Anche Trader Vic non fa utilizzo della crema cocco nei suoi cocktail, non adatto particolarmente ai suoi drink molto freschi e acidi.
In ogni caso secondo il mio modo ti interpretare la miscelazione Tiki, in questo particolare esempio in riferimento a Donn, non mi sento di escludere a priori l’ingrediente “cocco” solo perchè Donn non lo utilizzava.
Premettendo che a gusto personale non è un aroma che a me piace molto, oggi però esistono molte altre tecniche innovative per estrarre gli aromi e lavorarli per adattare gli ingredienti delle ricette.
Dunque se abbiamo il sonicatore spaziale rotante o l’alabarda evaporante a raggi protonici che usa Daitarn III, Jeeg Robot, Giovannni Ceccarelli, ed il Cern a Ginevra possiamo trovare il modo di valorizzare un aroma escludendo le altre caratteristiche che sarebbero inficianti nel drink. Nel caso del cocco ovviamente la parte grassa.

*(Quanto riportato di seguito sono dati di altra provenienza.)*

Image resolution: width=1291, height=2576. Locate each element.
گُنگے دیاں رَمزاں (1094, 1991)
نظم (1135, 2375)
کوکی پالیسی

In questo senso possiamo utilizzare innumerevoli aromi e quindi fare molti twist selezionando prodotti anche nuovi e quindi diversi dagli ingredienti dei cocktail tiki originali, mantenendo il senso del cocktail e magari lo stile dell’autore che vogliamo replicare.

L’ingrediente grasso nei Cocktail di Donn
Già all’epoca lo stesso Donn aveva capito il senso della lavorazione dei suoi ingredienti delle ricette tiki in relazione agli aromi.
Esistono delle preparazioni grasse con blend di aromi a dir poco eccezionali, basti pensare al semplice Coola Culla Mix o al leggendario Gardenia Mix.
Ma come ho già detto prima il loro utilizzo in queste miscelazioni, causa l’eccessiva parte grassa, influenzerebbe negativamente il cocktail.

Quando Donn decide di utilizzare gli aromi dell’eccezionale Gardenia Mix (preparazione al burro studiata per gli hot buttered) in un drink freddo come ad esempio il Pearl Diver lo lavora in modo differente.
Da questi pesanti ingredienti dei cocktail Tiki viene esclusa la parte grassa conservando invece gli aromi nel cocktail.
Dosando in modo diverso il ghiaccio e filtrando sgrassa tutto il drink dopo averlo freddato, praticamente con una tecnica semplice che oggi è in uso frequentemente e conosciuta come fat wash.
Tecnica geniale se pensiamo che applicava un fat wash istantaneo sul drink negli anni 30’.